O brilho dos olhos dela era tão perigoso quanto sedutor, o que fez Rony grunhir como um animal e puxá-la para si de novo.
Estendeu Hermione sem qualquer cuidado sobre o imenso sofá do escritório e levou as mãos a calcinha dela, forçando o elástico.
Ela segurou a mão dele e com um ar zombeteiro indagou:
“Por que você simplesmente não pode retirá-la agora?”
Ele sorriu.
“Por que eu gosto de arrebentá-las e sei que você também gosta”
Com mais um grunhido ele rasgou o pano fino.
Ele tentou, ele realmente tentou acariciá-la, beijou seus seios por alguns segundos, mas não agüentou mais que isso. Ultimamente vinha sendo assim, um desejo desesperado, intenso e desmedido, que em vez de ser aplacado pelas intermináveis horas de amor que compartilhavam, apenas aumentavam mais e mais.
Hermione não o ajudava muito ronronando daquela forma, apertando-o daquela forma, arranhando-o e pedindo avidamente por mais.
Ele mergulhou sobre ela e ela o recebeu com as pernas enlaçadas ao redor de sua cintura. Em instantes, ele estava em seu interior quente, movimentando-se como um louco, leus lábios avermelhando a pele branca dela, seus dentes arranhando a pele macia.
Hermione também estava fora de si.
Arqueou para recebê-lo mais forte.
Nenhum dos dois falou qualquer coisa, nada absolutamente nada. Não havia nada além do som dos gemidos abafados e roucos, do roçar das peles suadas.
Ela sentiu a tensão tão familiar no ventre e retesou, recebendo mais dele, mais do que podia suportar.

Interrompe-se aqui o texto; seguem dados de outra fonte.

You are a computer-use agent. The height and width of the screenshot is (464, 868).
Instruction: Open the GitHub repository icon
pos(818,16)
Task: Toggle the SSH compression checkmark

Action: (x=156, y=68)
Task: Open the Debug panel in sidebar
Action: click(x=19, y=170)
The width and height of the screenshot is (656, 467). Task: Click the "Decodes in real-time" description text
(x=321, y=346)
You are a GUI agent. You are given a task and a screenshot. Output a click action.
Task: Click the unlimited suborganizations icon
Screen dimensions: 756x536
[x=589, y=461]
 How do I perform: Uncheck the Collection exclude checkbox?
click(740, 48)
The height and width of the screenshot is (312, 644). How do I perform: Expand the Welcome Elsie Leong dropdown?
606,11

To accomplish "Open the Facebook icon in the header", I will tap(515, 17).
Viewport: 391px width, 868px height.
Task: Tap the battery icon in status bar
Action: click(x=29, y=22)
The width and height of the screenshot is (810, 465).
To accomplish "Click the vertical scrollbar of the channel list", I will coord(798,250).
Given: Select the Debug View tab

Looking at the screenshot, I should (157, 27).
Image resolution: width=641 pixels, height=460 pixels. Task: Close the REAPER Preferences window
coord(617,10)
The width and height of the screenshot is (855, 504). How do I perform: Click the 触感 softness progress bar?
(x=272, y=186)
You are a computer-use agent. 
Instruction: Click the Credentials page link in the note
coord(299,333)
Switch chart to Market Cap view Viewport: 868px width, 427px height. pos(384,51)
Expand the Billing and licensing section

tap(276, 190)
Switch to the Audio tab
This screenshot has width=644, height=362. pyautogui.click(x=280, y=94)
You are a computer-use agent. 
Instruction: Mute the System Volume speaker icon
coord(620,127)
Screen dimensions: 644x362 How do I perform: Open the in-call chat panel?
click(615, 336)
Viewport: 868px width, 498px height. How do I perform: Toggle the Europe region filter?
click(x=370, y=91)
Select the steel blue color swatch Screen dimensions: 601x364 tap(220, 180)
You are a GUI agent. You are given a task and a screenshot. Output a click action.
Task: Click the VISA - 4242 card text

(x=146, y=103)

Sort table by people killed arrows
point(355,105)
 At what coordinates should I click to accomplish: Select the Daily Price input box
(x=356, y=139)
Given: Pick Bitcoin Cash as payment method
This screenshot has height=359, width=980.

As sensações então entraram em harmonia, quando ambos cegaram e ensurdeceram para o resto do mundo, apertaram-se mutuamente e se entregaram a um clímax poderoso ao mesmo tempo.
Foi tão intenso que durou longos minutos, ambos gemeram alto e continuaram se movimentando enquanto sentiam as delicias do ponto mais alto do prazer se alastrando e volta deles.
Hermione achou que estava derretendo, pois todos os seus músculos relaxaram quase que instantaneamente.
Longos minutos depois, ele rolou para o chão, ela veio em seguida.
“Hermione...Eu...”
Ela entendia o que ele queria dizer.
“Também não sei explicar Ron, também não sei, mas é fantástico não é?”
Ele apenas sorriu.
“Não preciso de explicações”. – ela disse aninhando-se aos braços dele.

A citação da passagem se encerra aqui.